>> START DATA SUPPLIED

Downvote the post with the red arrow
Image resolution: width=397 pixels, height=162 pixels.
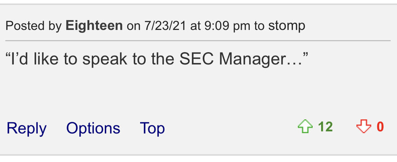coord(363,127)
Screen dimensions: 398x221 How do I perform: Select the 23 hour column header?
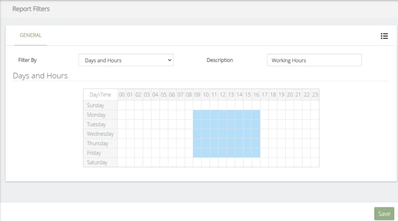315,95
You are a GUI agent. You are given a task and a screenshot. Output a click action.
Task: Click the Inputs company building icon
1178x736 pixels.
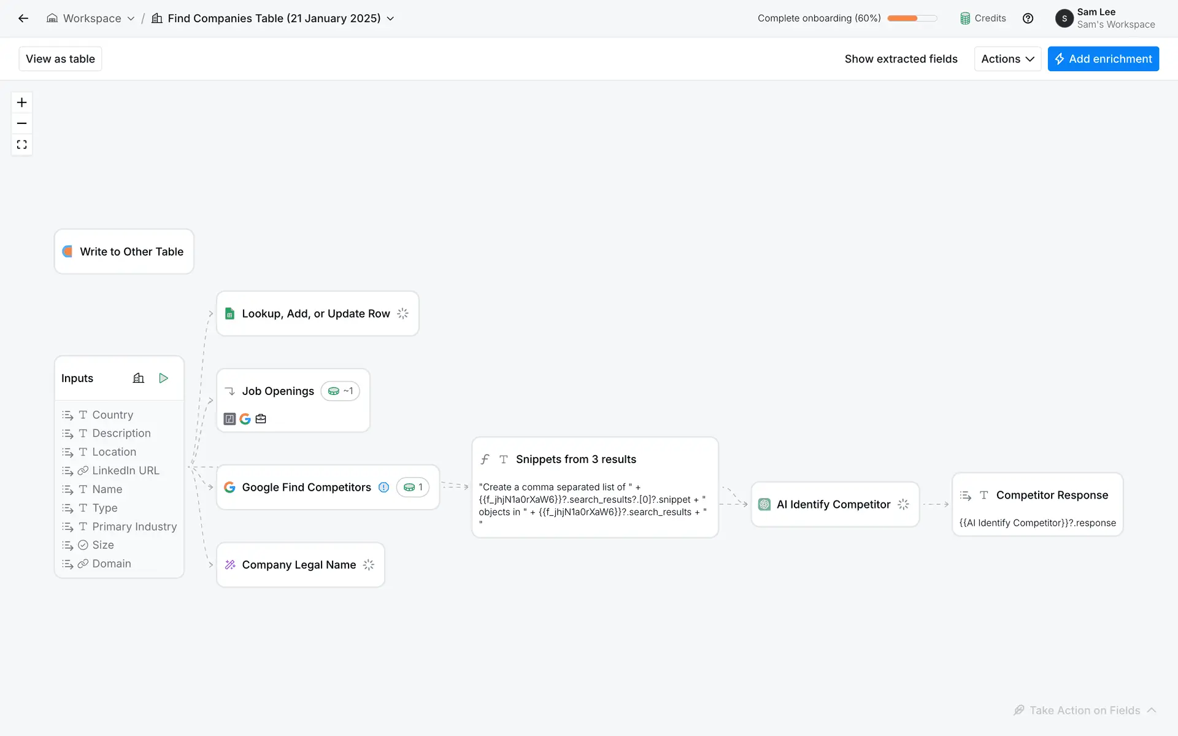pos(139,378)
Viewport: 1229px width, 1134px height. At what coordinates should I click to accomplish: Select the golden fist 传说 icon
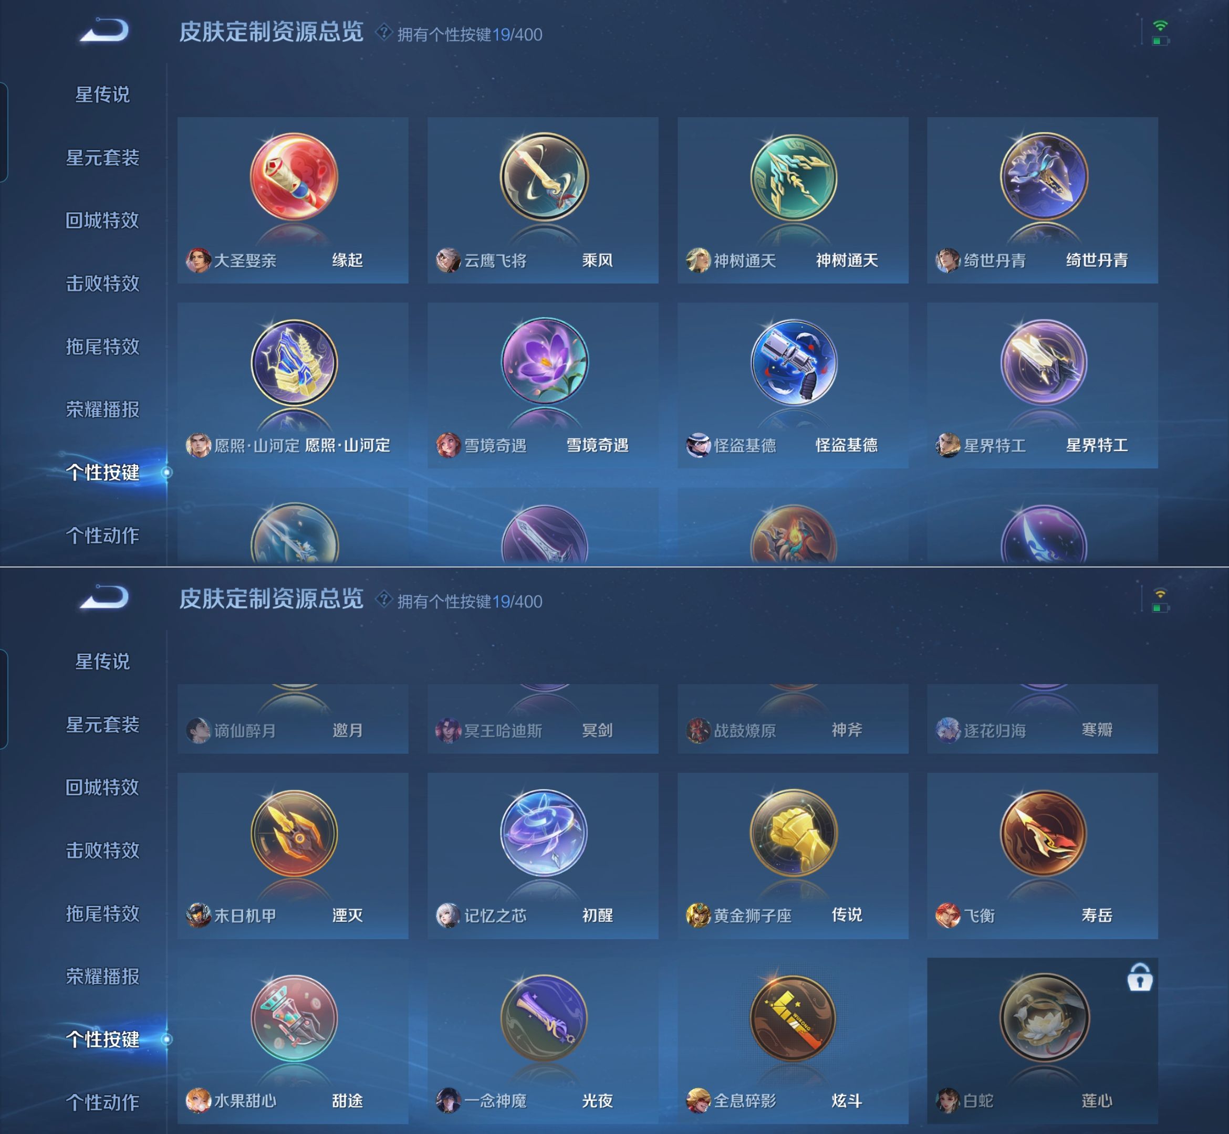(793, 833)
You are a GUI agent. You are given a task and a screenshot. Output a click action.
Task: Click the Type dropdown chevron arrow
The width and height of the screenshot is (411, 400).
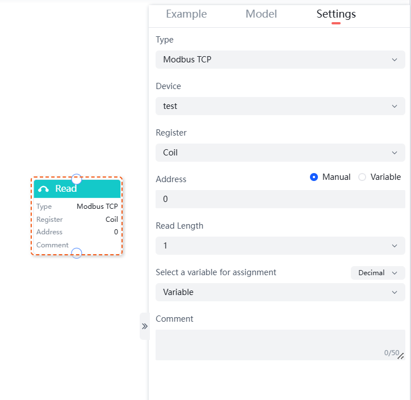[x=395, y=60]
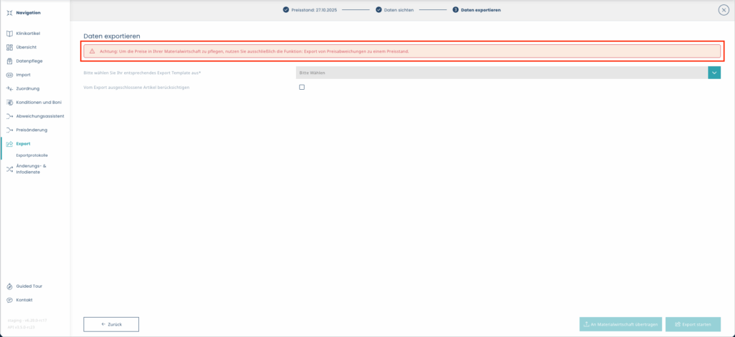Image resolution: width=735 pixels, height=337 pixels.
Task: Click An Materialwirtschaft übertragen button
Action: pyautogui.click(x=620, y=324)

>> END DATA SUPPLIED

GIVEN EXERCISE: Transcribe all of the lines above character for character, leaving out the pictures.

RESPONSE TO THE TASK:
Downvote the post with the red arrow
Image resolution: width=397 pixels, height=162 pixels.
coord(363,127)
Screen dimensions: 398x221 How do I perform: Select the 23 hour column header?
315,95
You are a GUI agent. You are given a task and a screenshot. Output a click action.
Task: Click the Inputs company building icon
1178x736 pixels.
pos(139,378)
Viewport: 1229px width, 1134px height. At what coordinates should I click to accomplish: Select the golden fist 传说 icon
(793, 833)
You are a GUI agent. You are given a task and a screenshot. Output a click action.
Task: Click the Type dropdown chevron arrow
The width and height of the screenshot is (411, 400).
[x=395, y=60]
Image resolution: width=735 pixels, height=337 pixels.
Task: Click An Materialwirtschaft übertragen button
Action: pyautogui.click(x=620, y=324)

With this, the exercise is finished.